Google App Engine rapid deployment
Our context is about deploying small to medium applications fast. By fast I mean w/o having to do any server customization or worrying about resources. In GAE you pay the amount of resources that you use, be it CPU time, storage or email storage. The free quota is more than enough to get someone started and see a live app.
To eat our own dog food, me and Calvin started this adventure, with the goal that after one week we have a marketable product. Even though the barebone functionality of the app could be developed faster, we planned one week because we wanted to give the user’s experience a much greater attention, as any app should.
As development methodology we practiced the usual, Pair Programming, just that this time it sounded more like Pair Product-building, because we focused on both the interface, backend and business logic.
This time we chose to use Kay Framework.

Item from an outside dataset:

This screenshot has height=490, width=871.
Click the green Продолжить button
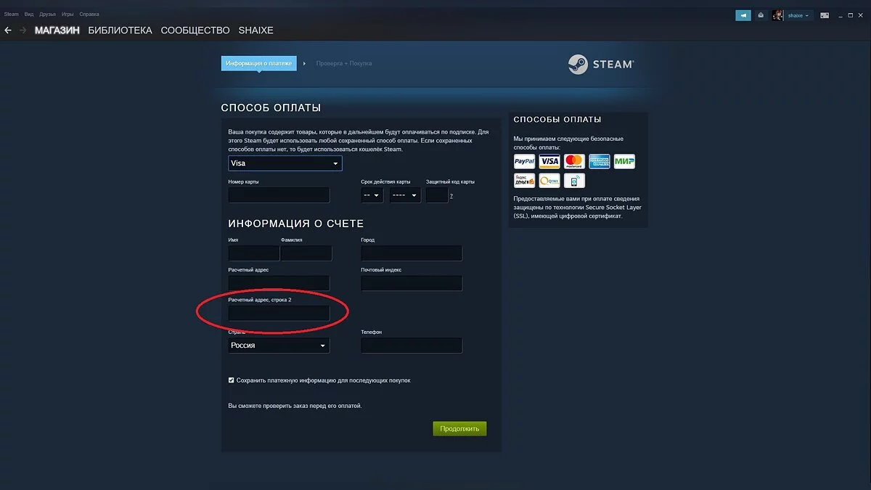pyautogui.click(x=459, y=428)
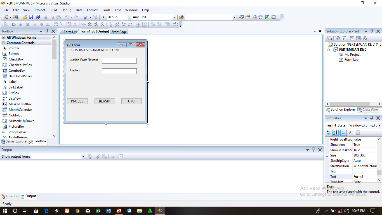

Kay is a light-weight framework, which bundles Werkzeug for the core work ( debugger, request and response objects, HTTP utilities, cache control headers, HTTP dates, cookie handling, file uploads, a powerful URL routing system ) and Jinja2 for the templating engine. Kay also follows the MVC dogma and allows Test Driven Development, which saves a lot of headaches. Being small, you can work with Kay without having to check the docs, since there aren’t many chapters to remember.
Tip: Werzkeug has an interactive debugger, in the browser’s traceback whenever there’s an error, you can start an interactive shell with all the local variables.
Bootsraping :
- Git
- GAE account
- Adding in Kay Framework
- Starting our first app that served a static page
This was a walk in the park.
Setting up our first model was easy too, since the GAE docs explain most of the fields very well. The only slight issues were:
- adding choices in string fields, to generate drop-down select boxes. We decided a set of values with one dimension was enough for our needs.
- deciding which base User model to extend. Kay Framework provides some options for user/password combinations or Google Accounts and we decided to go with a custom extension of a Google Account, so we can extend it the future with other Google applications.
Tests passed, moving on.
Having some basic logic, we needed some front-end. Then we hit a big bump: URL mapping. Being spoiled by Django’s regex URLs, Werkzeug URL routing looked like a monster. Mounting points, endpoints, no regex for the GET variables. Defining a new URL implies some code duplication, because Werkzeug defines an alias from the standard URL which is /app_name/view_name. Kay allows you to define whatever name you want for the view function, so it makes an alias from the endpoint name to the view which you defined.
Example:
- # Werkzeug is expecting the URL /job/country to
- # be mapped to the country() view function
- def make_rules():
- return [
- EndpointPrefix('job/', [
- Rule('/country//', endpoint='country'),
- ]),
- ]
- # Make an alias for /job/country/ to be
- # mapped to by_coutry() view
- all_views = {
- 'job/country': job.views.by_country,
- }
One main advantage is that you can have multiple custom URLs mapped to the same view.
Tip: Errors in views ( missing imports, wrong imports, syntax errors ) raise a 404 for an URL. It’s a bit misleading.
Next we experimented how GAE handles email sending. The process turned out to be straightforward. It can send plain-text or HTML emails, and the first 2000 are free.
Tip: Emails can only be sent from the Administrator’s address, so all emails come from one of your application administrators. We bypassed this by setting a no-reply address as an admin in the GAE panel.
We added in PayPal integration too. Tip: read PayPal docs very very well, since you might need to do IPN handling from scratch.
On the template language front, Jinja2 is powerful, maybe too powerful. An average designer should know HTML and CSS, on which knowledge of a templating language can be added.
The problem is Jinja2 has a steeper learning curve than Django’s templating language. For example: in Jinja2, you need to know if you’re calling an attribute or a method. The built-in filters are not that helpful and they still have a coding flavour to them, which might scare a designer.
On the good side, Jinja2, as DTL, has good translation support.
Tip: Jinja2 doesn’t have DTL’s template tags. We put that logic in the views and used {% include %}
Form handling doesn’t give many alternatives in Kay Framework. Either you display the form with <dd> and <dt> which is the default format, or you display it field by field. No .as_ul() , .as_table() or as_p() here. I guess not that many Kay Framework users needed that.
Friday came, product was done and it went live. More info about that product will come at another time and in another place.
The blade of Django knowledge was two sided. Personally, now I like Django even more. GAE’s limitations seem awkward to someone coming from custom setups with MySQL or PostgreSQL, but they can be bypassed with some creative thinking and they send you back to rethink you idea, cutting off all the excessive features, which might be an over-kill anyway. Plus it’s free. If the free quota is not enough for your big plans, you pay as you go, based on usage.
Disclaimer: Kay Framework is open source, so all my complaints about it can be fixed and improved by contributing. We will do so, if we will see this as appropriate.